__Exercises to complete__.
(A) In the pbctf 2020 writeup, how many teams solved the challenge during the contest?
(B) Reproduce everything in the pbctf 2020 writeup from "char m_key[N];" down to "char next()".

═════ Text section ═════

Jay Bosamiya Software Security Researcher

cryptoπŸ”¨ (pbctf 2020)

We need to recover the flag from a file that has been encrypted using a random 40000 byte long key using a custom encryption routine, using only the 1 known ciphertext. Overall I found this challenge to be quite interesting and well designed. Only 3 teams solved it over the course of the 48 hour contest (organized by Perfect Blue), and it had a final score of 443 points. This post describes how I solved it during the CTF.

If you simply want to read the solution script, you can find it here. However, if you want to understand how we can get there, let's begin!

Problem Description

We are given two files (encrypt.cc and flag.iso.enc) and the challenge description:

Can you crack a 40000 bit key? 🀨

The encrypted flag is a 1,052,672 byte (~1MB) file, and its file extension likely indicates that it is an encrypted version of an ISO Optical Disc Image file. Clearly, it has been encrypted via encrypt.cc, so let us have a look at its code.

Understanding the Encryption and Planning an Attack

The main function of encrypt.cc simply creates a CSPRNG object named p with a key size of 40000. It then repeatedly bitwise XORs the input with a newly produced value from p, and outputs this result. This means that the code is operating as a stream cipher. There are a collection of attacks that apply generally over most stream ciphers, but certain special conditions might need to apply for their use. For example, a XOR-based stream cipher (such as what we have here) is susceptible to bit-flipping attacks; however we are working as a purely passive adversary with only 1 known ciphertext, so the number of possible attacks are dramatically fewer. In particular, the only real attack we have is that the PRNG (pseudo random number generator) is somehow "broken" and the key stream produced from it can be recovered.

Thus we must dive into the implementation of the CSPRNG class, which is templated on N, the size of its key and its internal state in bytes. The state maintained by the CSPRNG is:

char m_key[N];
char m_state[N];
int m_ofs;

As part of its initialization, it sets m_ofs to 0, and assigns m_key and m_state via getrandom from sys/random.h, which means the initial state is (for our purposes) fully random. This means that the attack must lie in how the PRNG produces its random numbers. This is in the method called next():

char next()

═════ Data below ═════

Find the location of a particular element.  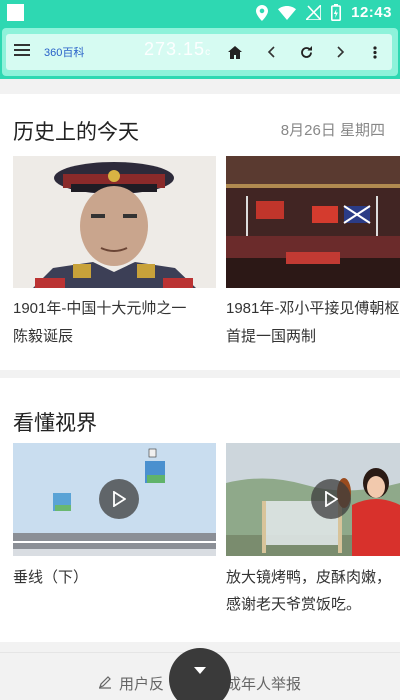

battery-charging-icon is located at coordinates (336, 12).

═════

__Results of the tasks__.
(A) Three teams solved it.

(B)
char m_key[N];
char m_state[N];
int m_ofs;

As part of its initialization, it sets m_ofs to 0, and assigns m_key and m_state via getrandom from sys/random.h, which means the initial state is (for our purposes) fully random. This means that the attack must lie in how the PRNG produces its random numbers. This is in the method called next():

char next()